Data for analysis:
=====
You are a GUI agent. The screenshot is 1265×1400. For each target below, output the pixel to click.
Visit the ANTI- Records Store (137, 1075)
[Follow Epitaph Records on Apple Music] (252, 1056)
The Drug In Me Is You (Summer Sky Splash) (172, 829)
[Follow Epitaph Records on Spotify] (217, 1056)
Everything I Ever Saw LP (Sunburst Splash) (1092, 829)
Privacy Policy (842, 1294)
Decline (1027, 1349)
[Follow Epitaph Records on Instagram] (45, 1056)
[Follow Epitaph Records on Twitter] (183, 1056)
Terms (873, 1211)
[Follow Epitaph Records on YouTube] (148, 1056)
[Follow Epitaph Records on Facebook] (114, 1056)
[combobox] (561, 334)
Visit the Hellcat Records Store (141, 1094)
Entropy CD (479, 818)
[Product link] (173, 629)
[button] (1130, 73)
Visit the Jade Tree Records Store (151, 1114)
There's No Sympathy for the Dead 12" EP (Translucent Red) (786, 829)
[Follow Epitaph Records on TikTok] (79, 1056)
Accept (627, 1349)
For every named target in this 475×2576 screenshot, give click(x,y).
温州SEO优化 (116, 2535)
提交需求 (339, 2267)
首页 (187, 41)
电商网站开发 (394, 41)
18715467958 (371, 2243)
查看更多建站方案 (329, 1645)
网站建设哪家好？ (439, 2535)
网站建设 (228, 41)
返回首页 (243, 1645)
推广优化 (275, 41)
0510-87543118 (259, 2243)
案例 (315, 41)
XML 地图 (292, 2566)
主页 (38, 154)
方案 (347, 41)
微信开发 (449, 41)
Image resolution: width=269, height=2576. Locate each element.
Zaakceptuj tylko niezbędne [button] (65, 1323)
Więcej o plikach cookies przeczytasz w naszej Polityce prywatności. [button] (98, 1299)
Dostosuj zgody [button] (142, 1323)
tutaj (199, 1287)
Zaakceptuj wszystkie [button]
=====
Starting with the line that holds "提交需求 (339, 2267)" and ending with the line that holds "微信开发 (449, 41)", retype every line in the data above exactly, and nothing else.

Exercise output:
提交需求 (339, 2267)
首页 (187, 41)
电商网站开发 (394, 41)
18715467958 (371, 2243)
查看更多建站方案 (329, 1645)
网站建设哪家好？ (439, 2535)
网站建设 (228, 41)
返回首页 (243, 1645)
推广优化 (275, 41)
0510-87543118 (259, 2243)
案例 (315, 41)
XML 地图 (292, 2566)
主页 (38, 154)
方案 (347, 41)
微信开发 (449, 41)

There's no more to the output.